Last updated

API Use Best Practices

These are some general pieces of advice we have collected over the years. Please stick to them. Our lives will be a lot easier!

  • Do not attempt to mirror or scrape our data wholesale. Please work with us if you have specific requirements.
  • Take care to remove PII from URLs or submit these scans as Unlisted, e.g., when there is an email address in the URL.
  • Certain JSON properties in API responses might occasionally be missing. Make sure you handle this gracefully.
  • Use your API key for all API requests (submit, search, retrieve), otherwise you're subject to quotas for unauthenticated users.
  • Use the API-Key HTTP header and not any other header name (e.g., x-api-key).
  • Any API endpoint not documented on this page is not guaranteed to be stable or even be available in the future.
  • Make sure to follow HTTP redirects (HTTP 301 and HTTP 302) sent by urlscan.io.
  • Use exponential backoffs and limit concurrency for all types of requests. Respect HTTP 429 response codes!
  • Use a work queue with backoffs and retries for API actions such as scans, results, and DOM or response downloads.
  • Consider using out-of-band mechanisms to determine whether the URL you want to submit will actually deliver content.
  • Consider first searching for a domain or URL before submitting it to be scanned again.
  • Search: Limit your searches by date if possible, e.g., query just the last 24 hours or seven days.

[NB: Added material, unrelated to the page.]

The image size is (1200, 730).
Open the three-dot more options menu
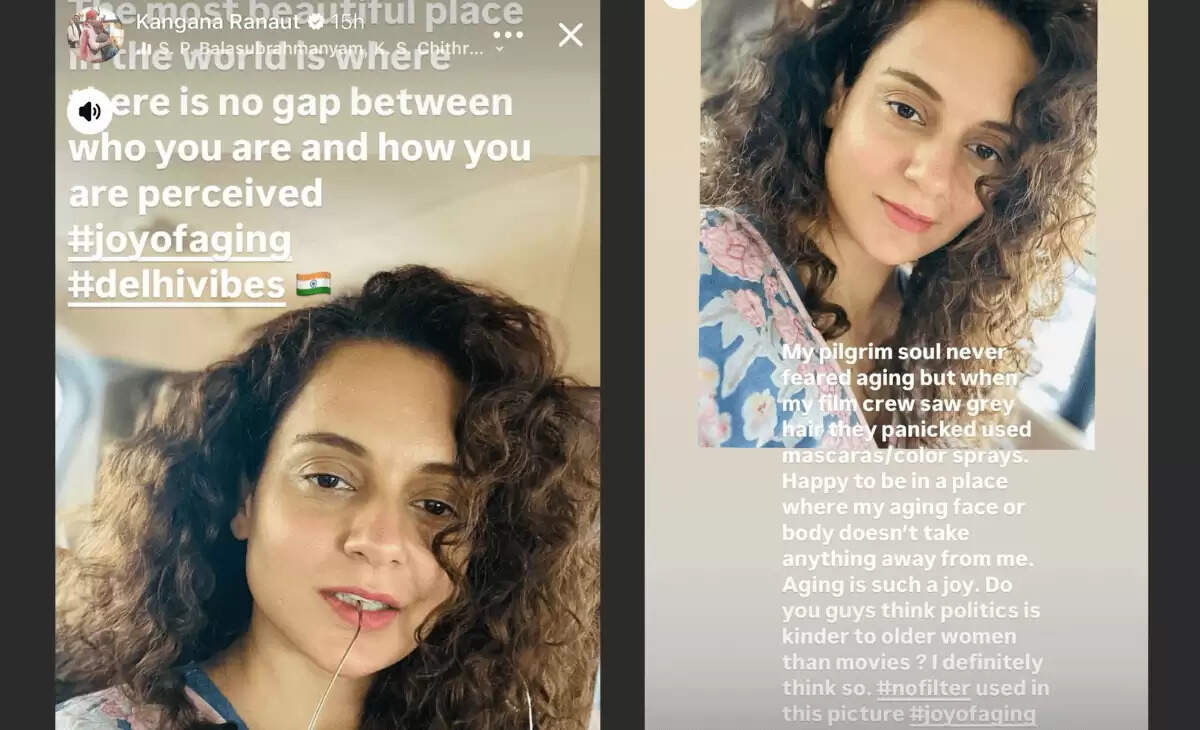point(508,35)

When developing an integration with urlscan, make sure to also follow these best practices:

  • Integrations: Use a custom HTTP user-agent string for your library/integration. Include a software version if applicable.
  • Integrations: Expose HTTP status codes and error messages to your users.
  • Integrations: Expect properties to be added to any JSON response object at any point in time. Handle this gracefully.